Dollar bulls were back in the game, thanks to strong leading jobs indicators and an upbeat FOMC statement. Fed officials shrugged off the Q1 GDP miss and assessed that growth could continue at a moderate pace and that inflation is likely to hit its 2% target in the medium-term. The ADP jobs figure came in at 177K versus 175K while the ISM non-manufacturing PMI rose from 55.2 to 57.5, higher than the 56.1 consensus. Initial jobless claims, trade balance, factory orders, and preliminary non-farm productivity and unit labor costs are lined up today.


The euro gave up some ground to the dollar but continued to advance against the comdolls and yen. German unemployment change was better than expected at -15K versus -10K while the region’s flash GDP reading came in line with expectations of 0.5% growth. Spanish unemployment change and final services PMI readings are due today.

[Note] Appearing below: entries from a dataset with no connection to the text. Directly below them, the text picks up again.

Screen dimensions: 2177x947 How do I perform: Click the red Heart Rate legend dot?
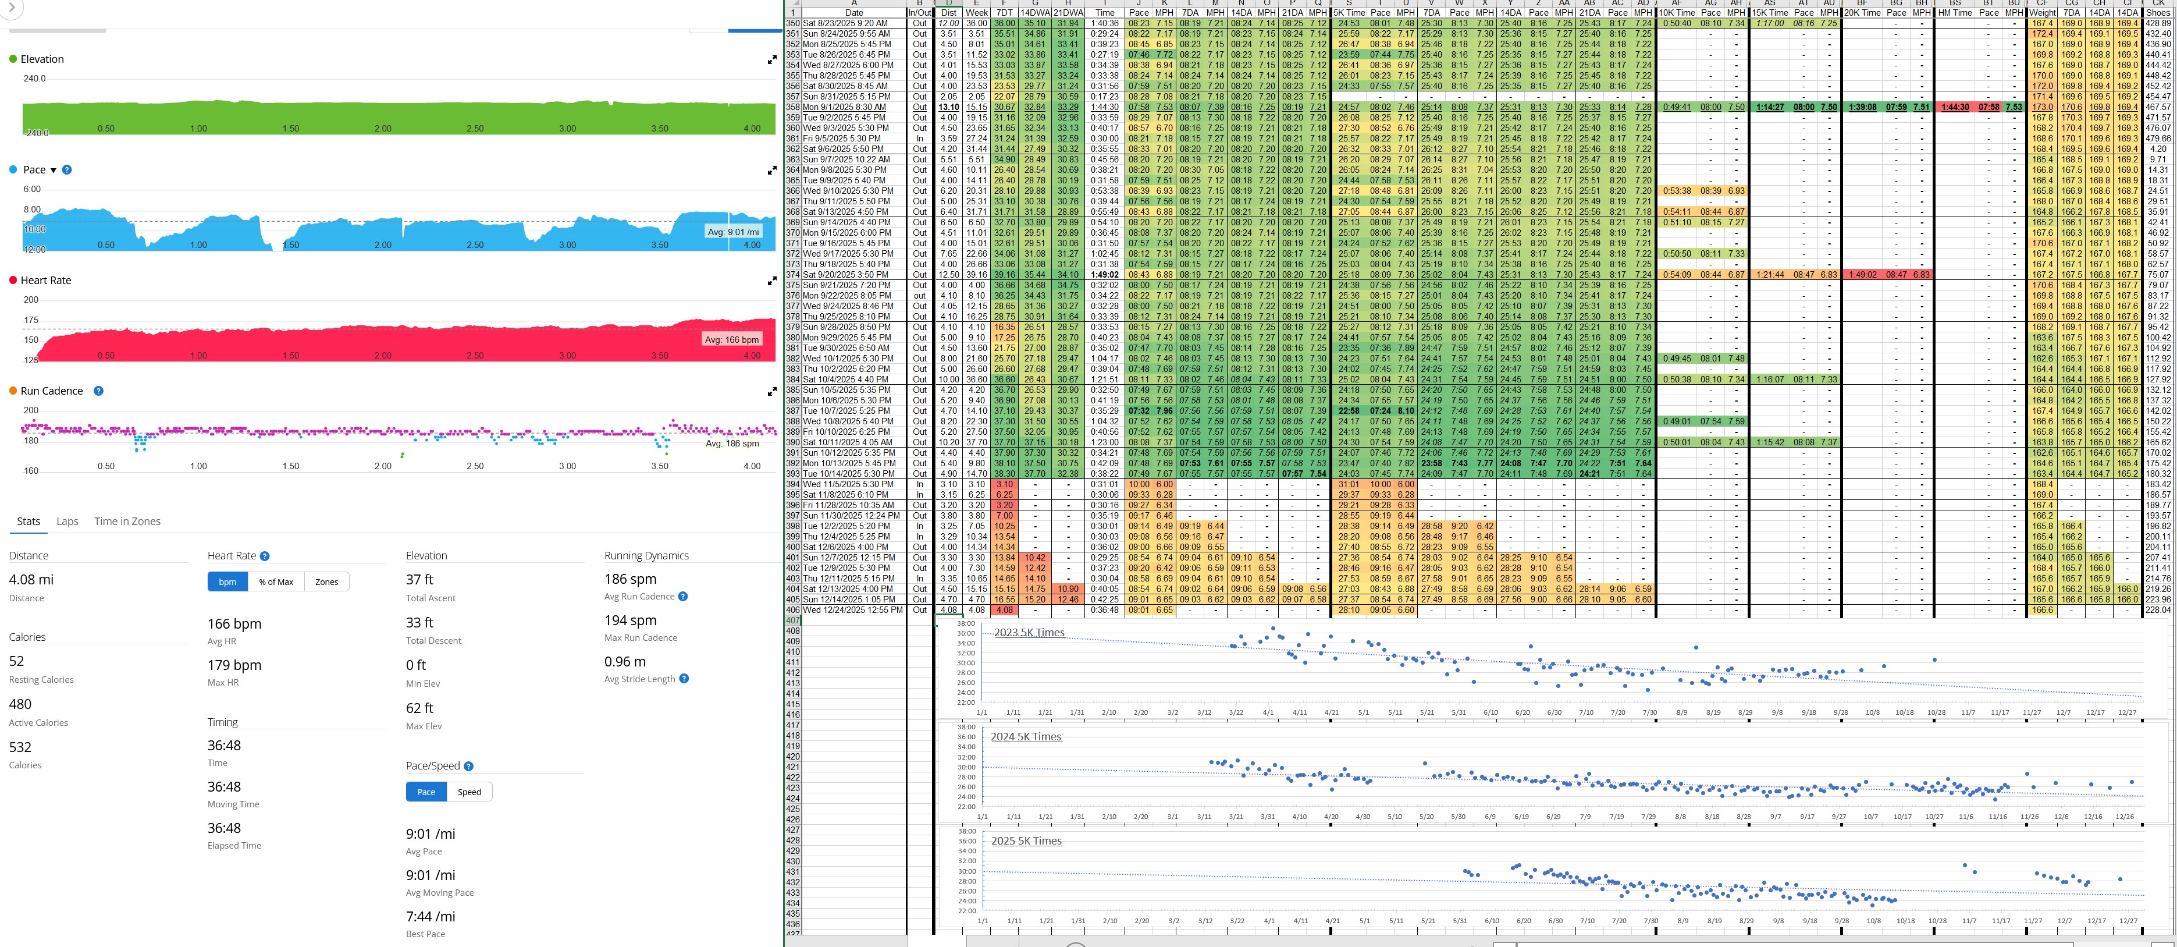13,280
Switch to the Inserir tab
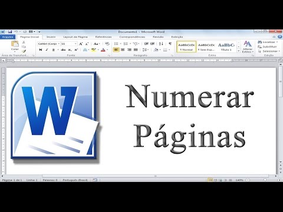The width and height of the screenshot is (283, 212). pyautogui.click(x=51, y=37)
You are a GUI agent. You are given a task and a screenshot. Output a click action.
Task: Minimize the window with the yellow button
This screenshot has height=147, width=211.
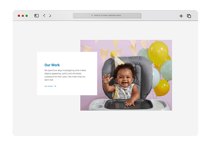(22, 16)
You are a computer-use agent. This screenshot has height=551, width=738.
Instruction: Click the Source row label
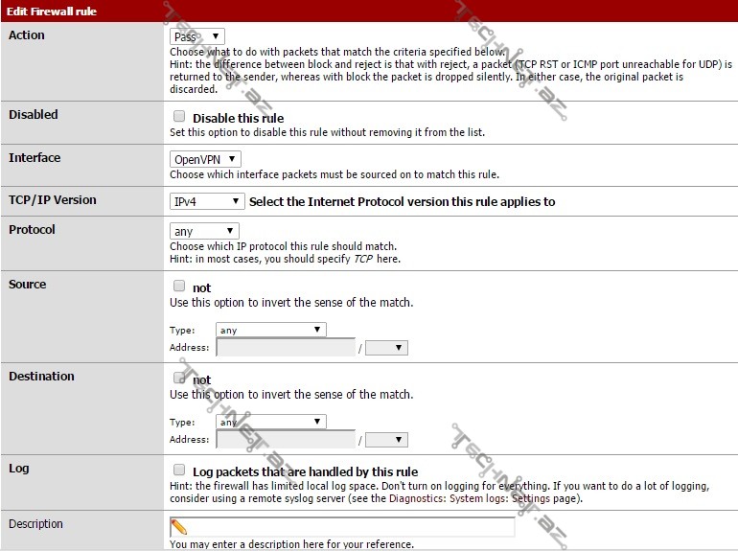point(28,285)
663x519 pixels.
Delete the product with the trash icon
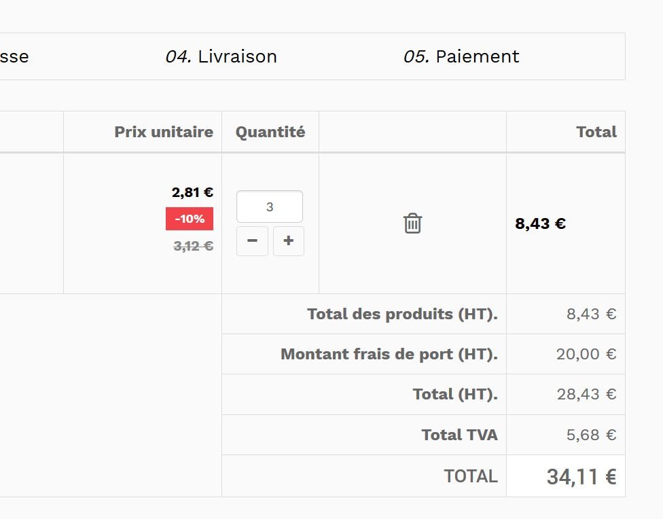(x=412, y=223)
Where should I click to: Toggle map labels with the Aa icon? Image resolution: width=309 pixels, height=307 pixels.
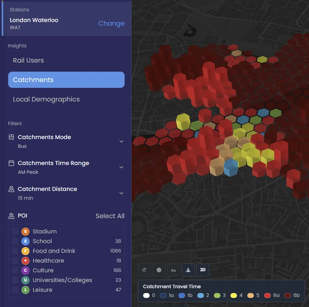tap(174, 270)
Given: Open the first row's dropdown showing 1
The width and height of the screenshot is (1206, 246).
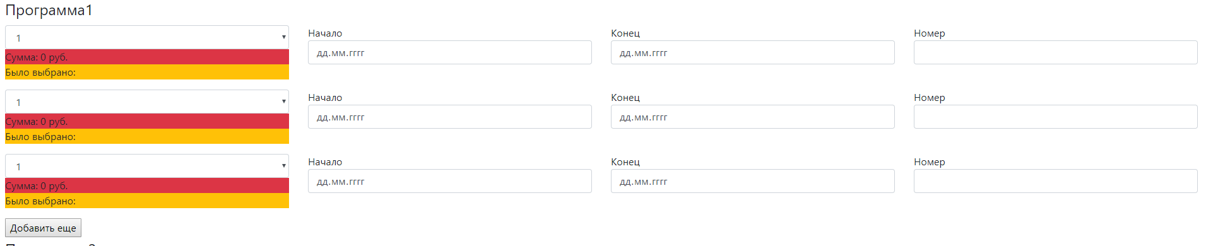Looking at the screenshot, I should click(146, 37).
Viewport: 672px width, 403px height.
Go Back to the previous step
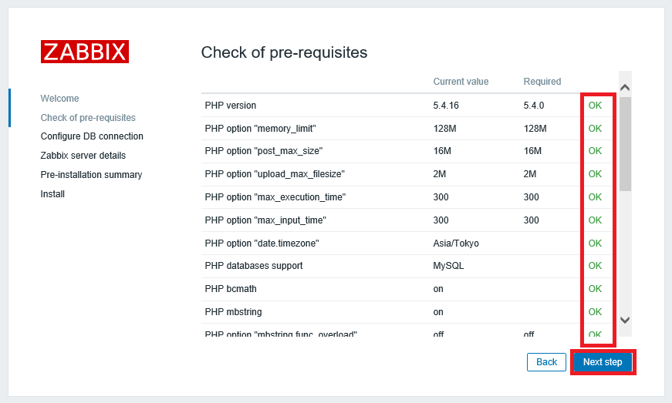coord(546,362)
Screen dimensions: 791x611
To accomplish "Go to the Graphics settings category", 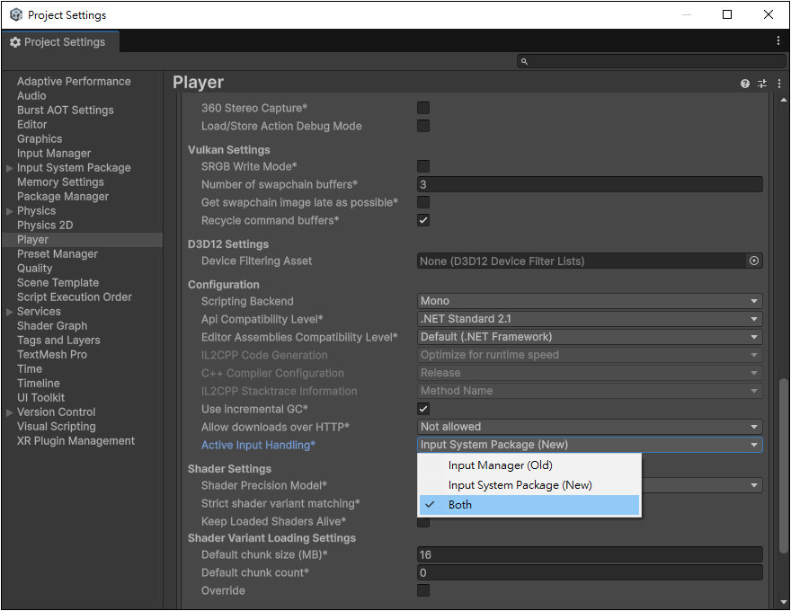I will (x=40, y=138).

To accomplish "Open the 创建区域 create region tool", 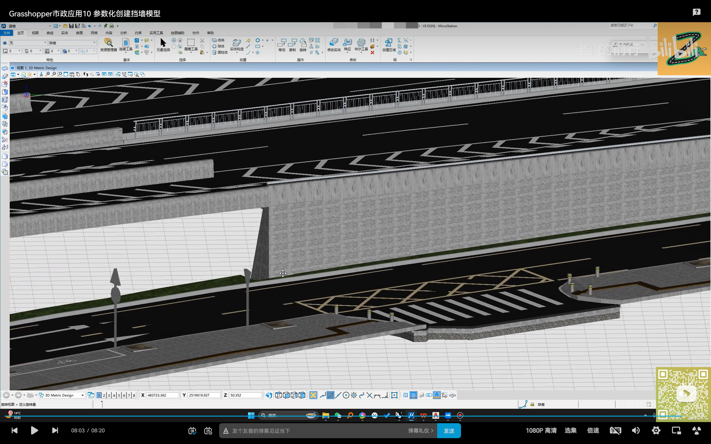I will pyautogui.click(x=389, y=43).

The pound was able to hold on to most of its recent gains after the construction PMI posted an upside surprise. Analysts expected the reading to dip from 52.2 to 52.1 but the actual figure landed at 53.1. The services PMI is due today and analysts are expecting to see a drop from 55.0 to 54.6 but an upside surprise might be in the cards.


The franc had another mixed performance as it weakened to the dollar and European currencies but advanced to the comdolls and yen. There were no reports out of the Swiss economy yesterday while the SECO consumer climate index is due today. A recovery from -3 to +3 is eyed, possibly lending more support to the Swiss currency.


The yen was the weakest performer of the bunch as risk-off traders favored the dollar again on rising bond yields and expectations of more Fed rate hikes. Japanese banks are still closed for the holiday so there are no reports due from Japan.

Commodity Currencies (AUD, NZD, CAD)

The comdolls slid to the dollar but managed to recover against the yen. Crude oil inventories fell by 0.9 million barrels versus the projected drop of 3.3 million barrels. Australia’s trade balance was weaker than expected at a surplus of 3.11 billion AUD versus the projected 3.33 billion AUD reading and the earlier 3.66 billion AUD surplus. China’s Caixin services PMI is down from 52.2 to 51.5. Canada’s trade balance and a speech by BOC Governor Poloz is lined up.